I’d hate for my readers to think that my few comments about the Occupy movement suggests I’m uninterested. Far from it. Indeed, I’m very mad and deeply concerned about yesterday’s pepper-spraying of student demonstrators at University of California Davis. Google for it, if you’ve not seen this now-iconic photograph.

But I comment mostly by Twitter, Identi.ca, Google+ and Facebook.  And if you have the means to support your closest Occupy encampment, I encourage you to do so.

History needs to repeat: a ministry for affordable housing

I was reading the Universalist Register for 1912 to plan ahead for blog posts for next year. (What I don’t do for my readers.)

I noted a ministry affiliated with the old Massachusetts Convention: The Bethany Union for Young Women.

Its object is to maintain a home for respectable young women who are forced by the keen competition of a large city, to work for small wages.

Gauging by the horror stories I’ve heard in D.C. about housing, particularly among the 20-something set, even moderate wages get ground to nothing under the weight of student loans and a heritage of real estate speculation. Could use such a ministry in D.C.

It’s moved from its former location in the South End, but the Bethany Union still exists in Boston.

A notary public to marry?

On March 11, the District of Columbia Council published an intention to introduce legislation, B19-142, the sole outcome of which would be to allow notaries public to solemnize marriage. (PDF)

I’ve been watching for this because I know the person who put the bug into the ear of a member of the Council. (I’m also watching for another bill, but I’ll announce that when it becomes law.) But why would this be a good idea?

  • There’s a shortage of officiants willing to do a non-sectarian or secular service. Surely not a small concern in a town as secular was Washington, and where same-sex marriage is the permitted under the law.
  • Notaries can already execute oaths. Notaries can solemnize marriage in South Carolina.
  • Lawyers, in neighboring Virginia, can solemnize marriage. This would make the process of getting married in D.C. a bit easier.

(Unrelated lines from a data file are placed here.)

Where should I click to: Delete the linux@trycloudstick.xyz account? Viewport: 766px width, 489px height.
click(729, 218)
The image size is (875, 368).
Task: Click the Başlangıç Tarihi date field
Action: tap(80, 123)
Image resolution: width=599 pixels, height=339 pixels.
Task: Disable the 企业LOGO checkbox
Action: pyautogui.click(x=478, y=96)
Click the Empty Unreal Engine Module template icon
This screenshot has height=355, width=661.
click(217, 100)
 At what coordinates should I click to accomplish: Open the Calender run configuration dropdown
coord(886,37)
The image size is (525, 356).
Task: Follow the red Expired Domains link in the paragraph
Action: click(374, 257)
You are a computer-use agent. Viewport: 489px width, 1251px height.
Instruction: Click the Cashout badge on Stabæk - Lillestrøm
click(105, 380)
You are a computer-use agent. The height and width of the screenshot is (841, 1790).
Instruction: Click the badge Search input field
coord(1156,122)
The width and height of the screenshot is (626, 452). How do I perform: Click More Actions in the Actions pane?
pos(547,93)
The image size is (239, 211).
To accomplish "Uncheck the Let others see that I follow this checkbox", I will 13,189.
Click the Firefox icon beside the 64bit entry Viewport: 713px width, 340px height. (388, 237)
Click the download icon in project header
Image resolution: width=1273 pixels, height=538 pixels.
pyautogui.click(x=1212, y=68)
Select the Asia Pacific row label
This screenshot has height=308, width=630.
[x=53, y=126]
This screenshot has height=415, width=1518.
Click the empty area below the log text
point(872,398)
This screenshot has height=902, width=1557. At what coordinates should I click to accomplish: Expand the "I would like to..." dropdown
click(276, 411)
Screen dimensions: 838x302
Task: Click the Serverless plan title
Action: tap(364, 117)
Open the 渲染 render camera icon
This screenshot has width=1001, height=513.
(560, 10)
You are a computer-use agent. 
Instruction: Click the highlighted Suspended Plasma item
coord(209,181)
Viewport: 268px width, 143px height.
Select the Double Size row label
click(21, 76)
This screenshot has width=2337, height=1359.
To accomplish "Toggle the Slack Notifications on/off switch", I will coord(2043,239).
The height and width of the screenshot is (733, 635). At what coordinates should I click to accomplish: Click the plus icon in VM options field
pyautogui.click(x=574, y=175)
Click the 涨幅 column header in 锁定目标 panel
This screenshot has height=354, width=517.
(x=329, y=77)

I think this law would be a improvement, even if — as a credentialed marriage officiant in D.C. — it might cost me some business. (I’ve always been open to conducting a purely secular service because of the shortage of options, but I rarely do a wedding these days.)

The part that makes me smile? I’ve asked my employer to sponsor my commission as a, um, notary public.

Good, best campaigns for women with obstetric fistula?

I can think of few medical conditions as debilitating — but treatable — as obstetric fistula, and I’d like to do a part to help.

In the Wealthy West, it doesn’t ordinarily come up in discussions of reproductive health or choice, but that’s what it seems like to me. An obstetric fistula is a hole between the vagina and rectum, or vagina and urethra. They’re caused by over-extended labor, which causes the tissues, under pressure, to die. I can only imagine the stigma, the disability and the peril to health.

I know about them from sensitive news reporting, and from them, to organizations that campaign against fistula. One such report is on Al Jazeera, which you can watch online while you keep up with North African and Middle Eastern news: see “Fistula Hospital” in the Birthrights series.

Some organizations or campaigns seem to train midwives to make childbirth safer. Others seem to fund reconstructive surgery. Others seem to be educational.

Just raising the issue here, but do you know the obstetric fistula organizations and have found one you particularly admire? Is there interest in learning more about how to help?